### [What is asked]
Reproduce the portion of the excerpt on the Italian cybersecurity framework between "The three main" and "Levels and Contextualization.", inclusive.

This section provides an overview of the key elements inherited by INFS from CSF, with a focus on the elements added in the Italian Framework and the National Methodology, which ofers organizations a path to follow when applying the Framework to their “context and measure their cybersecurity posture” [ 8 ]. Then, we explain the main updates introduced in the most recent version of the NIST elaborated.

The INFS was published in 2015 by CIS and CINI [ 9 ], based on the 1.0 version of the CSF [ 10 ], which main goal was to protect critical infrastructure by providing a common organizational structure for diferent approaches to cybersecurity. To suit Italy’s SME-driven economy, CSF v1.0 was readapted. Following the publication in 2018 of version 1.1 of the NIST Framework [ 6 ], the adoption of the General Data Protection Regulation (GDPR) in the Europan field, and the profound changes in the National cybersecurity landscape, the CIS updated the Framework to version 2.0 in 2019, renaming it National Framework for Cybersecurity and Data Protection [ 5 ]. Adapting and reprocessing the US Framework on national territory initiates an international alignment of cyber threat responses and enterprise cybersecurity management, allowing for an international cybersecurity dialogue [ 11 ].

The three main concepts inherited from the CSF in the INFS are Framework Core, Framework Profiles and Tiers, and are introduced the principles of Priority Levels, Maturity Levels and Contextualization.

The Framework Core includes industry standards, principles, and practices that help the organization to communicate cybersecurity eforts and results more efectively. It consists of five “concurrent and continuous” [ 6 ] functions: Identify, Protect, Detect, Respond and Recover. In a sequential view, the functions represent the life cycle of the organization’s cyber risk management, from identifying critical assets and defining protective actions to implementing measures to detect, respond, and recover in the event of a cyber attack. Each function is organized hierarchically into Categories and Subcategories, with Informative References to guidelines, standards, GDPR legislation, and so on. The NIST defines Tiers that provide insight into the extent to which IT risk management processes are embedded within the organization. They are not maturity levels but inform risk management decisions, with four assessment levels: Partial, Informed, Repeatable, and Adaptive. More information on the Tiers levels can be found in [ 6 ]. Through the opportune selection of specific Subcategories from the Framework Core, organizations can create two Profiles tailored to their environment, applicability, and resources. The Current Profile includes all of the cybersecurity outcomes gathered to date, whereas the Target Profile comprises all desired goals. Comparing the obtained profiles may reveal a gap that has to be closed by developing a road map to follow.

### [Excerpted data]
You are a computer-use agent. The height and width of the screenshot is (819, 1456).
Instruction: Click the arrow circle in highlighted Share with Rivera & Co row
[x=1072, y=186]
--
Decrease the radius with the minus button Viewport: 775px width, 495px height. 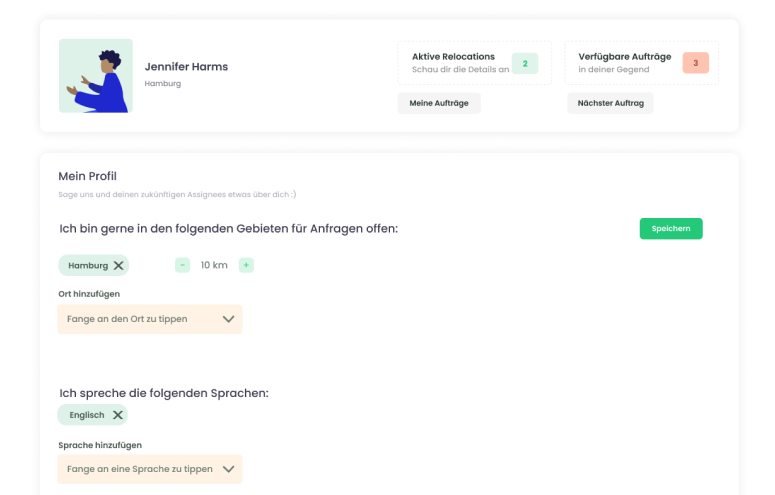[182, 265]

### [Solution]
The three main concepts inherited from the CSF in the INFS are Framework Core, Framework Profiles and Tiers, and are introduced the principles of Priority Levels, Maturity Levels and Contextualization.